→ 課題
[a] 本文によると、デルタ航空のコンピュータシステムは何を実行しているか。すべて挙げよ。
[b] デルタ航空のシステム障害を扱った本文を、最後の文の後から引き継いで書き進めよ。

→ 本文

>>>>

各企業はそのビジネスについて、どの程度データやテクノロジに依存しているでしょうか。また、障害によるコストはどうでしょうか。
現代において企業が長期的な成功を収めるためには、こうした質問への答えが必要です。
2016 年、デルタ航空は数日で 1,300 便以上のフライトをキャンセルしなければなりませんでした。通常、キャンセルは機械のトラブルや悪天候のために発生するものです。
しかし、このときはいずれもデルタのアトランタ本社の電気系統に問題が発生し、コンピュータシステムがダウンしたことが原因でした。
多くのデータベースがアクセス不能になってしまったのです。同社のコンピュータシステムでは、マイレージプログラムやチケット販売、搭乗客のチェックイン、出発案内ディスプレイ、乗務員のスケジュール設定や派遣など、あらゆるものを実行しています。
この障害により、デルタ航空は 1,300 便のフライトをキャンセルしなければならず、そのコストは 1 億ドルにも上りました。さらには、何千人という乗客がこの間、空港内で立ち往生することになったのです。
デルタ航空は、企業の信頼がテクノロジ、さらにはデータに基づくものであることを示す、これ以上ない事例と言えるでしょう。そして、そこに潜む障害のリスクも示唆されています。
コンピュータシステムやハードディスクは、基本的には効果が高く、信頼性に優れています。しかし、障害や侵害の可能性もあり、これがデータ損失につながる場合もあります。
テクノロジを利用しないわけにはいきません。万が一障害や災害が発生したときのために、不測の事態の対策を整えておくことが賢明です。

<<<<

→ 資料
>>>>

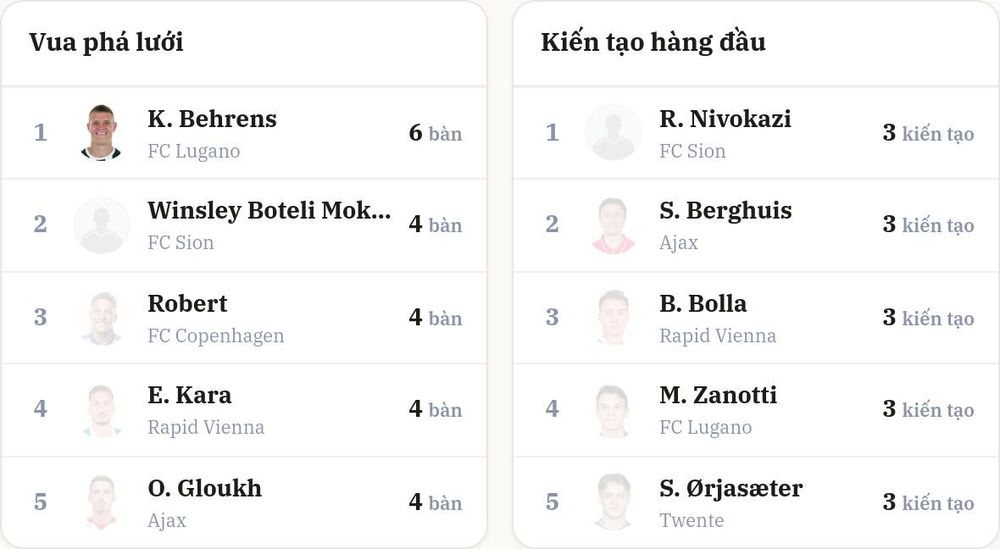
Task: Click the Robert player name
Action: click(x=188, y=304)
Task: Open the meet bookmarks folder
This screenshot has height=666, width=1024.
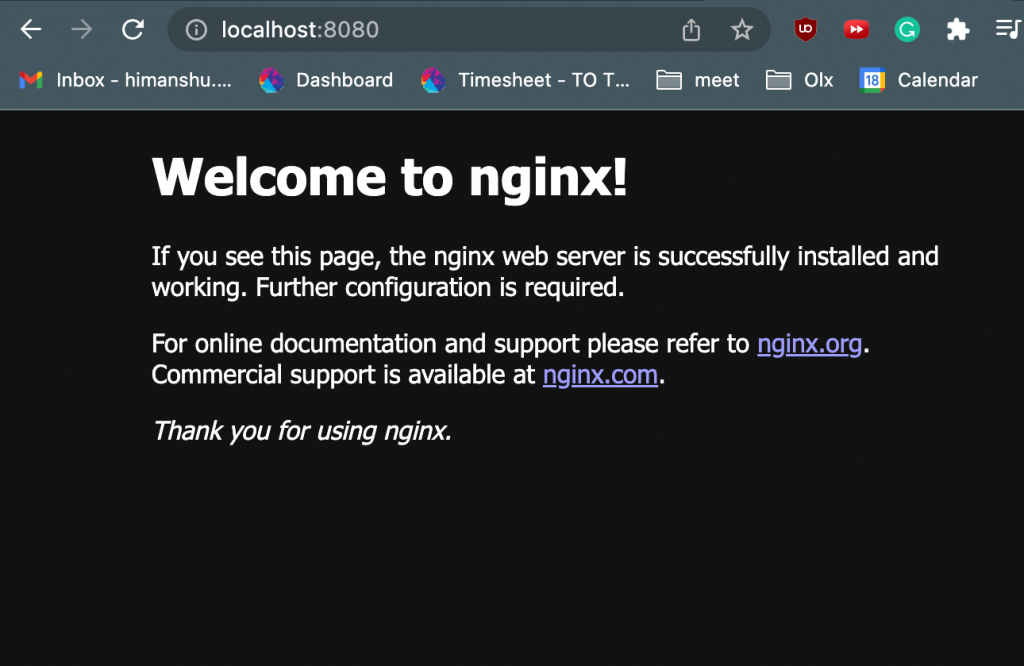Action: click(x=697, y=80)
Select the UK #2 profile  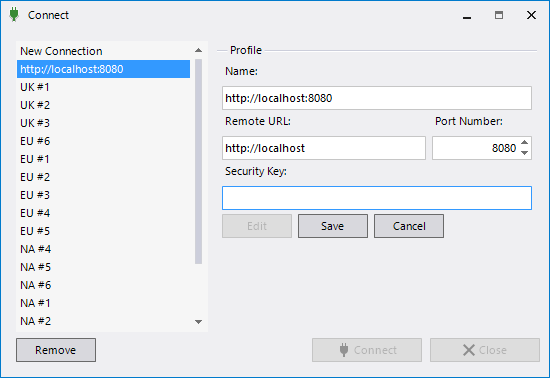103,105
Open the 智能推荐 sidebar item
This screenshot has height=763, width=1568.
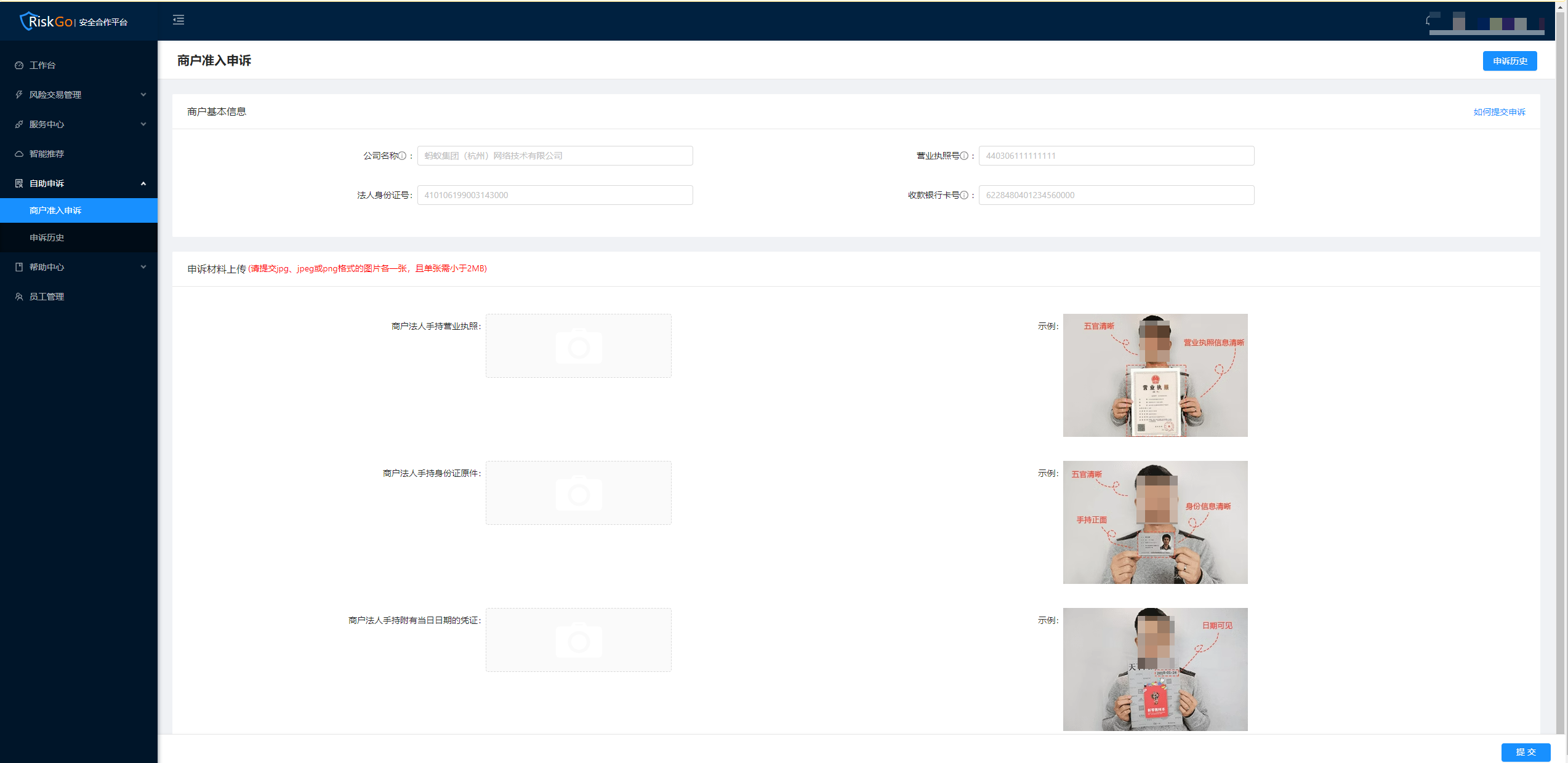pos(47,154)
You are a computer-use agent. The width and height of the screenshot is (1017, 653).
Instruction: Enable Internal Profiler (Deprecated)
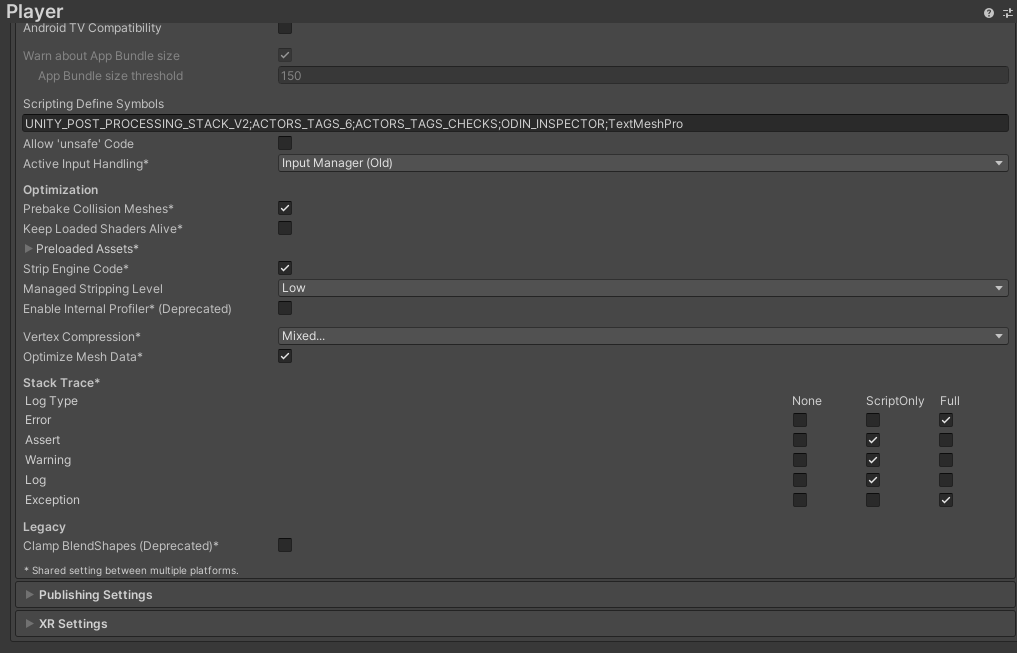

<<<<

→ 解答
[a]
マイレージプログラム
チケット販売
搭乗客のチェックイン
出発案内ディスプレイ
乗務員のスケジュール設定や派遣

[b]
このような観点から、クラウドバックアップソリューションが理想的な選択肢になります。データを確実にバックアップするため、フル容量での運用再開を迅速に実現できます。
クラウドバックアップサービスを検討する企業が日々増え続けているのは当然のことです。グローバルクラウドバックアップ市場の価値は、2025 年までに 6.82 ドルに達するとするデータもあります。これは、23.4% という年平均成長率によるものです。
以下の記事で、クラウドバックアップソリューションの概要や、最適なサービスを利用する方法をご確認ください。
クラウドバックアップソリューションとは、物理的な場所に保存されたデータを複製し、リモートサーバーに送信するサービスです。
データ損失や破損からの保護のため、多くの企業がバックアップをクラウドで実行することを選択しています。これにより、以下のような場合にもデータへのアクセスを維持できます。
クラウドバックアップは、リモートバックアップやオンラインバックアップとも呼ばれます。第三者がインフラやハードウェアを管理することから、BaaS (Backup as a Service) としても知られています。
多くの企業が今、クラウドバックアップサービスに目を向けつつあります。しかし、その方法が誤っていることがあります。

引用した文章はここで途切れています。